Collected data
------------

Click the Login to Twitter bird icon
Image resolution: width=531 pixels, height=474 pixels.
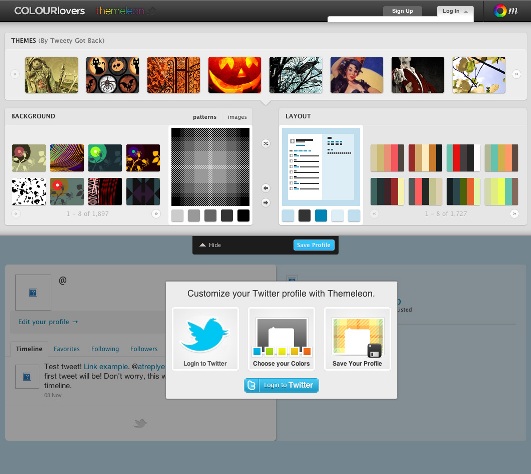click(x=205, y=335)
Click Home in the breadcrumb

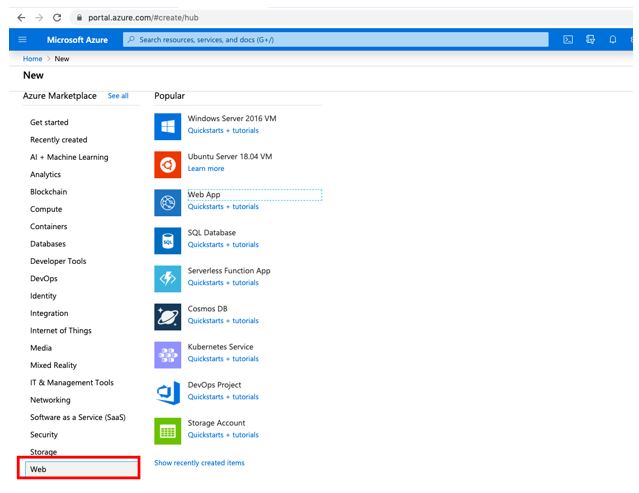tap(32, 59)
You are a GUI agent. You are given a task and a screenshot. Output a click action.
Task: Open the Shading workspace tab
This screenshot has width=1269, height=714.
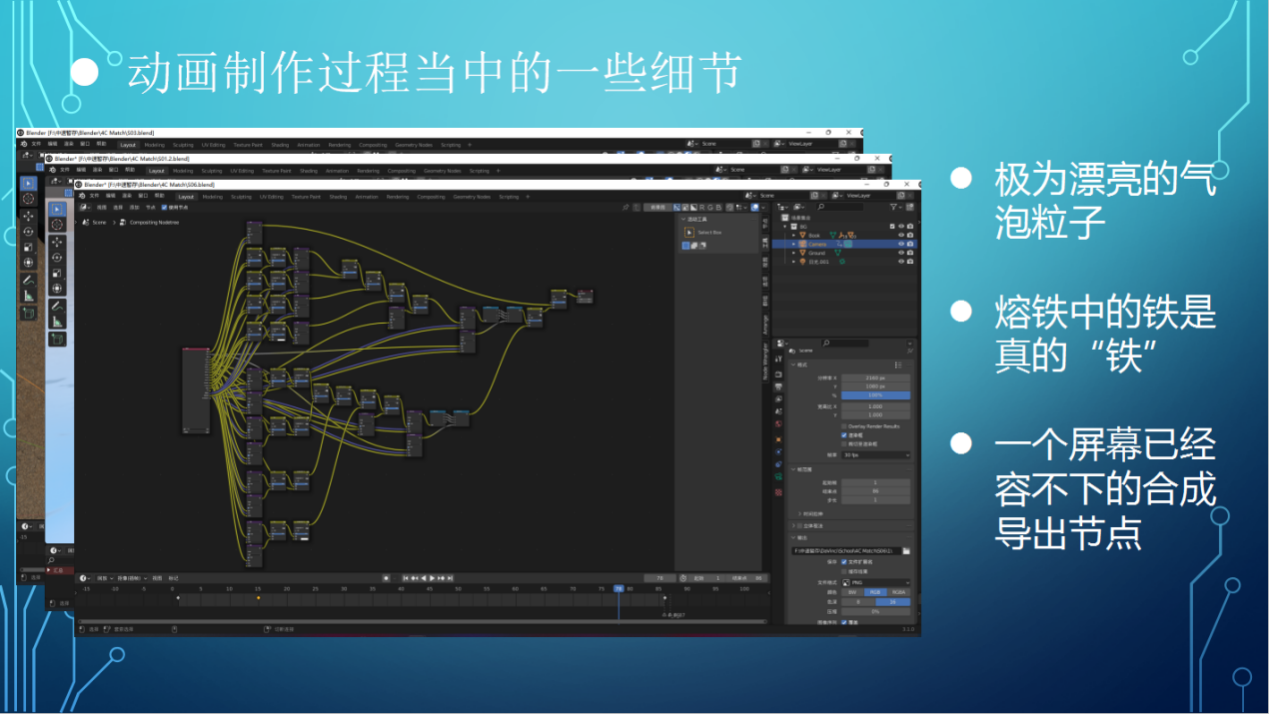(338, 197)
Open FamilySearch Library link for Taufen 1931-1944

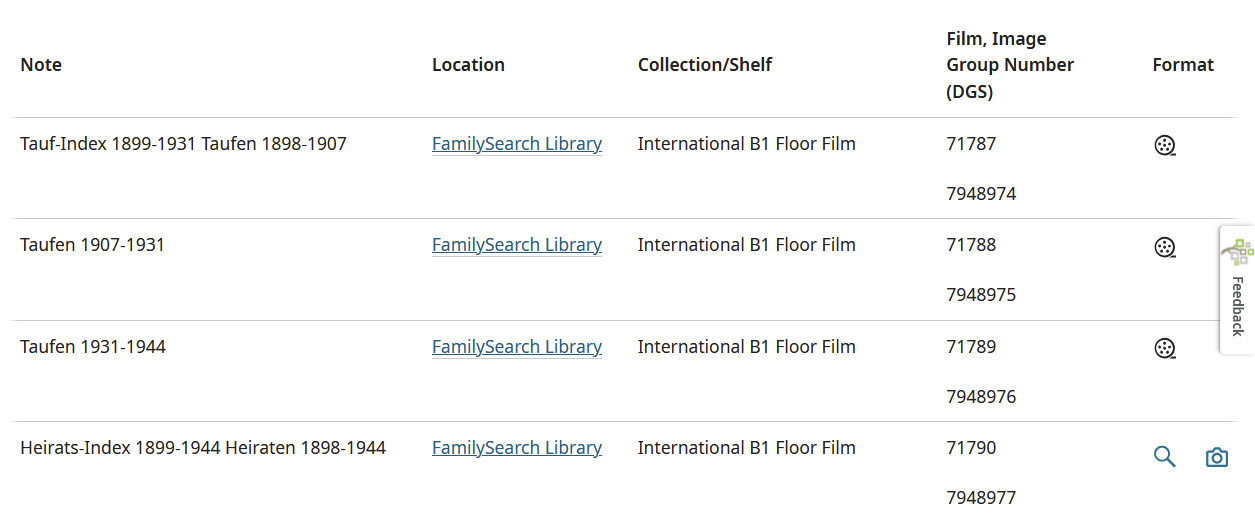pyautogui.click(x=517, y=347)
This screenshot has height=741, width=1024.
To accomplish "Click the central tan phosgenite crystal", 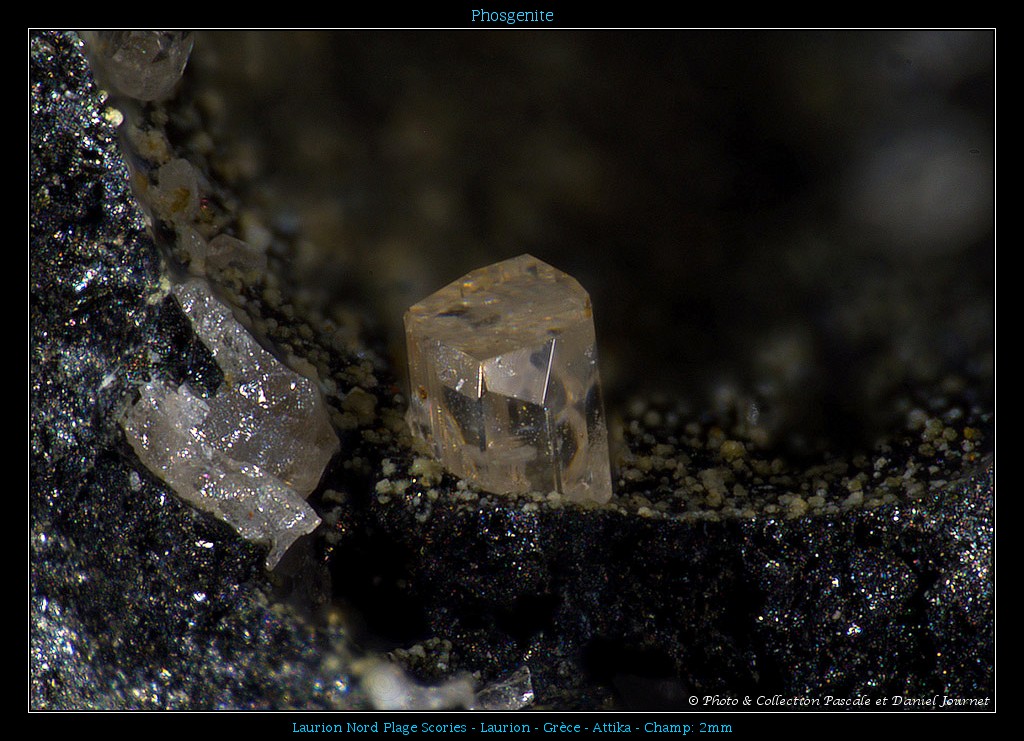I will pos(508,400).
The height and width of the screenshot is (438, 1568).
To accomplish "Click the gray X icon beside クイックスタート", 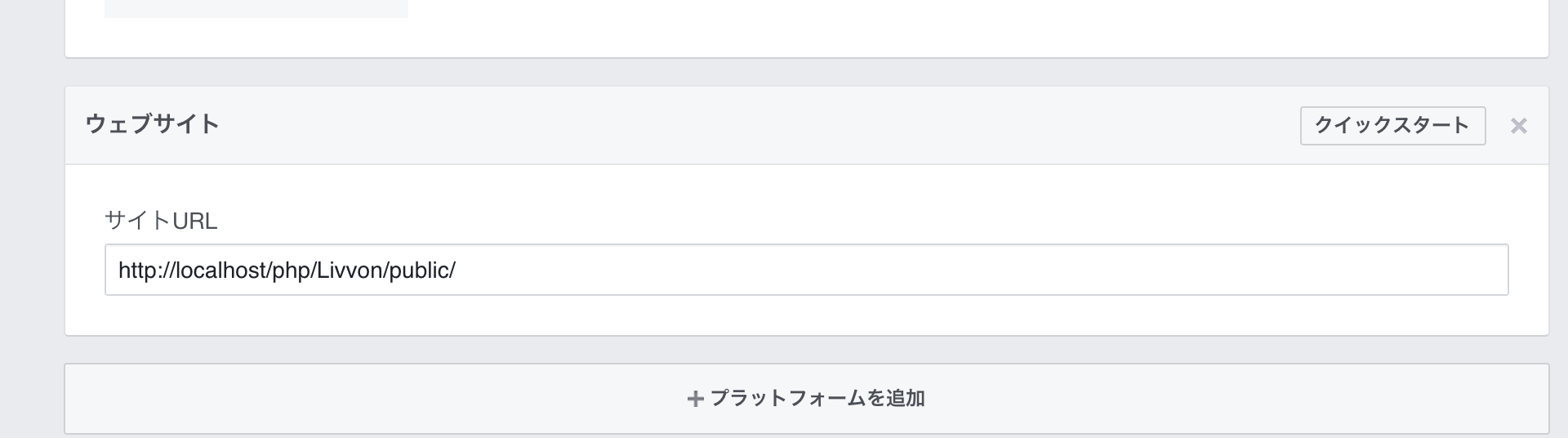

------------

» **What to produce**: Your answer is the exact run of lines above from the one with "Image resolution: width=531" through the one with "Task: Open the Shading workspace tab", both ends included, minus any picture.

» **Written answer**:
Image resolution: width=531 pixels, height=474 pixels.
click(x=205, y=335)
Click Home in the breadcrumb

tap(32, 59)
You are a GUI agent. You are given a task and a screenshot. Output a click action.
Task: Open the Shading workspace tab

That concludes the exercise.